Alors après ce premier débrayage réussi, nous sommes nombreux à penser qu’il ne faut pas en rester là et l’idée de refaire “ comme en 95 ” se fait de plus en plus entendre.

Papeterie de Croisset : les 175 salariés se défendent

Samedi 16 mai, les 175 salariés des papeteries de Croisset, près de Canteleu (Seine Maritime), menacés de licenciement, ont organisé une porte ouverte toute la journée.

En effet, leur entreprise SCA Paper, qui dépend du groupe suédois Mölnlycke a tout simplement décidé de fermer le site de Canteleu, et peut-être tous ses sites de France. Cette multinationale de 33 000 salariés a pourtant avoué 1,3 milliard de francs de bénéfices l’an passé.

L’usine n’est pas en grève, elle continue de tourner, mais les salariés sont mobilisés. Ils ont fait des démarches officielles, et de nombreuses manifestations, que ce soit devant leur usine, au siège social du Theil dans l’Orne, à Rouen, Barentin, au Ministère de l’industrie à Paris, et massivement dans la manifestation du Premier mai à Rouen. Par ailleurs ils sont allés avec les salariés de Ralston, menacés eux aussi de licenciement, au péage de Louviers dans l’Eure.

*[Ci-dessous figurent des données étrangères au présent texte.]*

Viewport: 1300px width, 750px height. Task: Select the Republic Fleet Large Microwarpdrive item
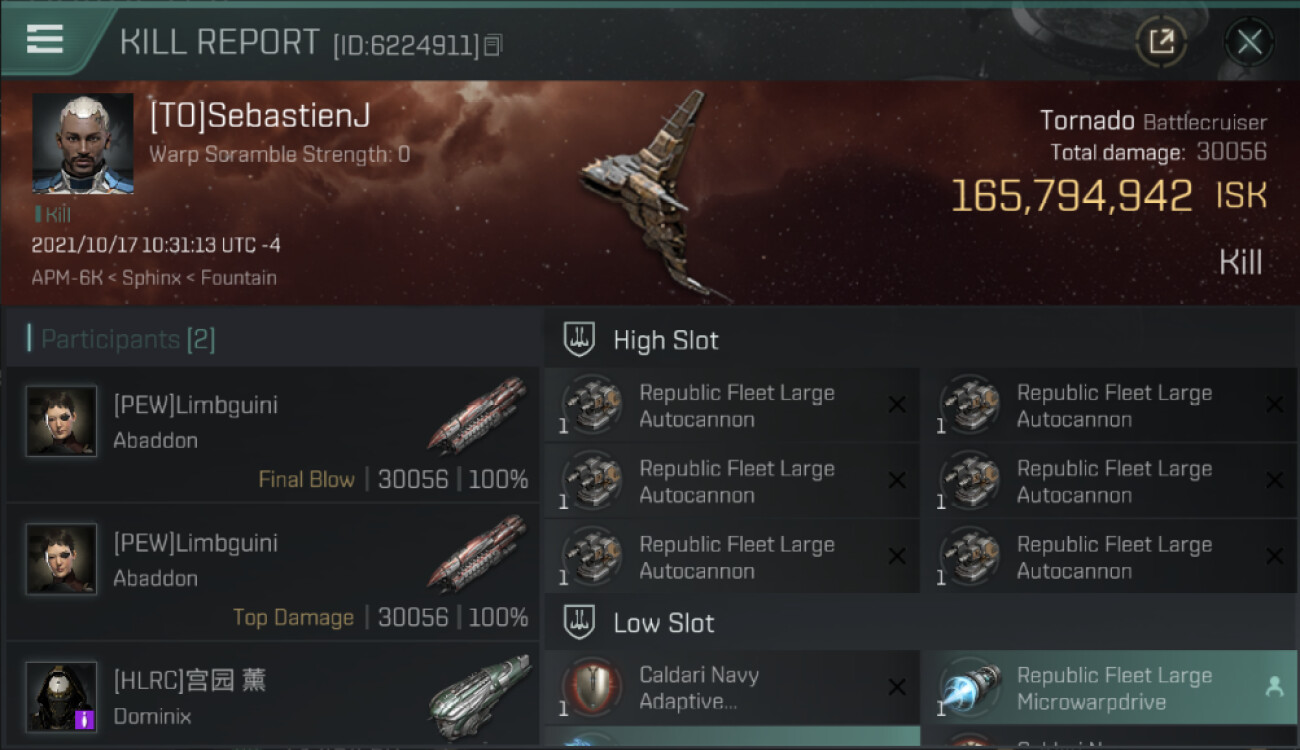[1108, 688]
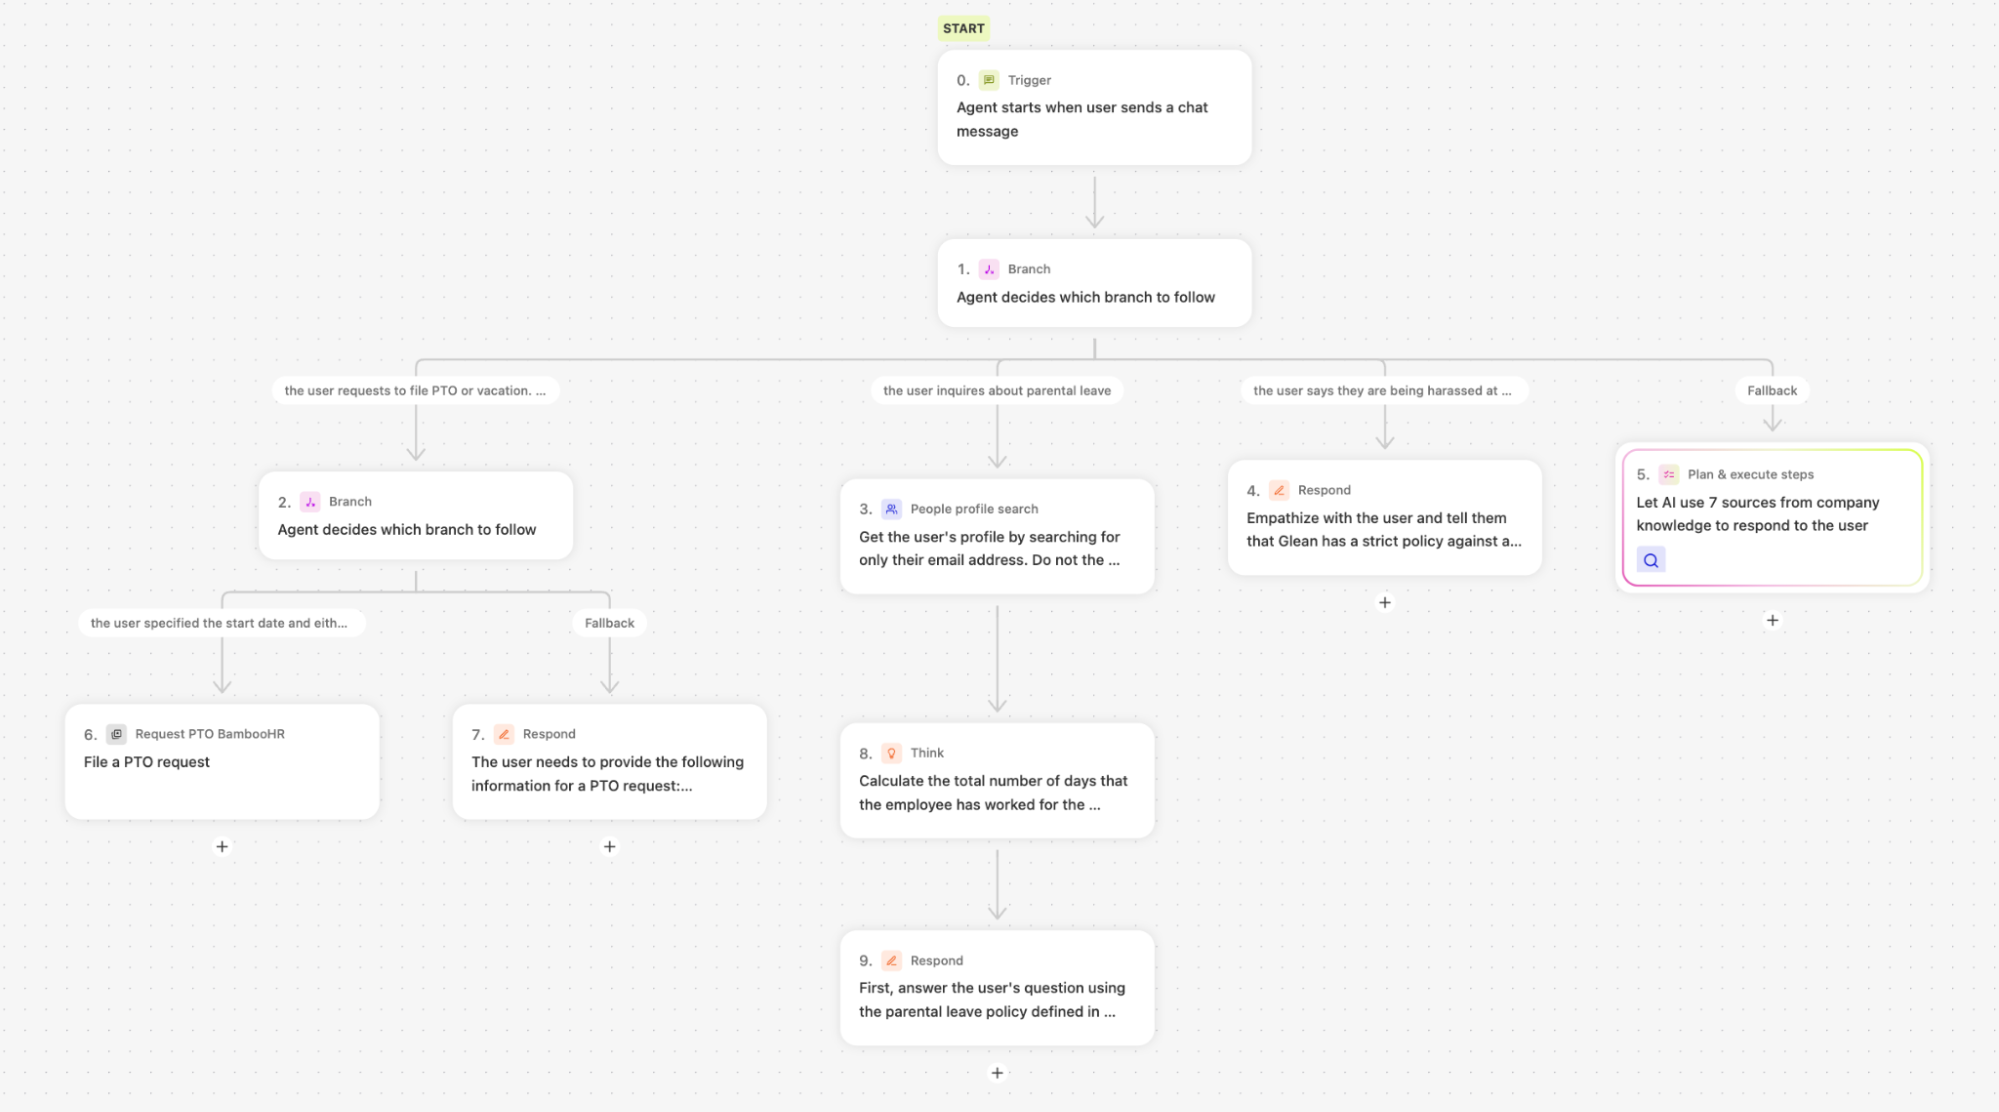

Cette journée porte ouverte a été un succès populaire. Entre autres, de nombreux anciens salariés (l’usine a compté jusqu’à 900 travailleurs il y a quelques années) sont venus pour manifester leur solidarité.  La machine qui fabrique le papier a coûté 150 millions de francs (dont une aide régionale, nationale et européenne de 5 millions). Ce qui n’empêche pas les patrons de vouloir fermer le site ! Un tel gâchis ne peut que révolter tous les visiteurs. Personne ne connaît le calcul des actionnaires : vont-ils revendre l’usine ? A qui ? Y aura-t-il des salariés repris ? Et sous quelles conditions ?

Les salariés de Ralston qui sont venus leur rendre visite ont repris contact. Il paraît tout à fait urgent d’unir toutes les forces ouvrières de la région avec l’objectif de créer un réseau solide de travailleurs combatifs.